SERMÓN XXVII[1]
Hoc est praeceptum meum ut diligatis invicem, sicut dilexi vos.
He pronunciado en latín tres palabras que están escritas en el
Evangelio. La primer palabra la dice Nuestro Señor: «Éste es mi mandamiento
de que os améis los unos a los otros como yo os he amado» (Juan 15,12). En
segundo lugar dice: «Os he llamado mis amigos, pues todo cuanto he escuchado
alguna vez de mi Padre, os lo he revelado» (Juan 15,15). En tercer lugar
dice: «Os he elegido para que vayáis y deis fruto y que el fruto permanezca
en vosotros» (Juan 15,16).
Ahora fijaos en la primer palabra, cuando Él dice: «Éste es mi
mandamiento». Sobre ello diré una palabra para que «permanezca con vosotros».

——————————

- En qué consiste
Enumera, en el orden en que aparecen, las referencias bíblicas que el sermón indica entre paréntesis. Este material procede de otra fuente.

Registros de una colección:
——————————

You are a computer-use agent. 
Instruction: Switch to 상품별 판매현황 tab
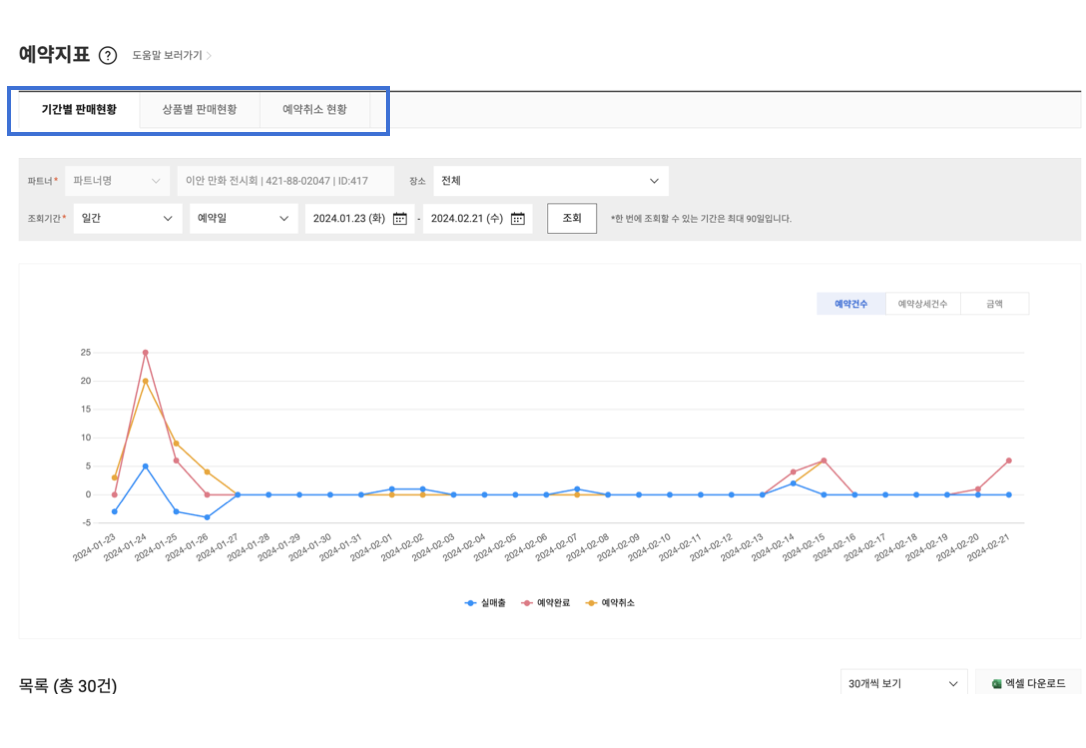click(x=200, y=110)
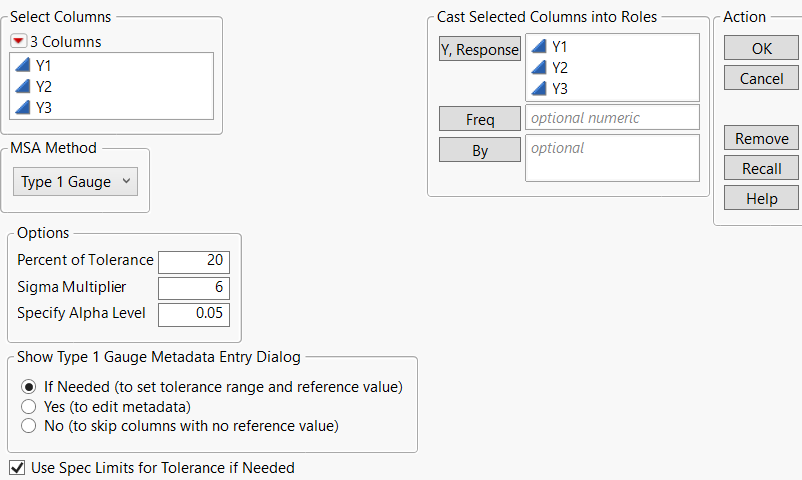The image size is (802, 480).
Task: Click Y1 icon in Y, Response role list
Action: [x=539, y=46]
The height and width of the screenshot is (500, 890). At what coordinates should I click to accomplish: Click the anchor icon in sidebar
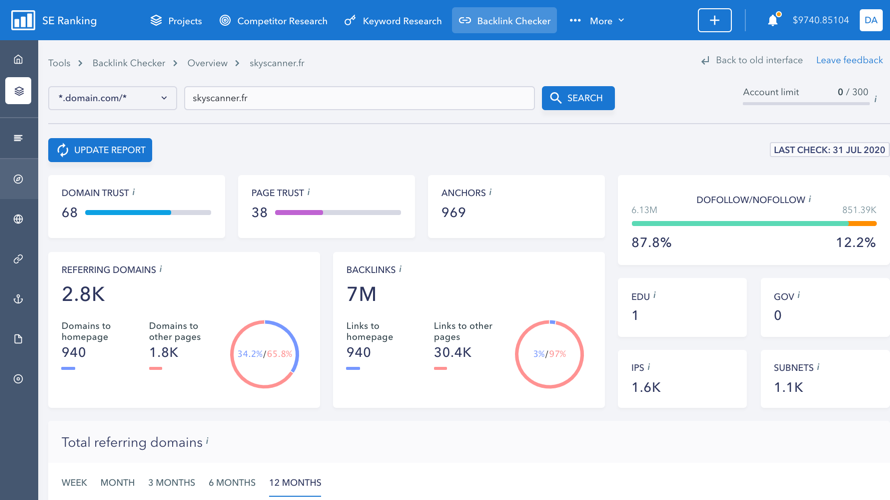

——————————

- Resultado final
Juan 15,12; Juan 15,15; Juan 15,16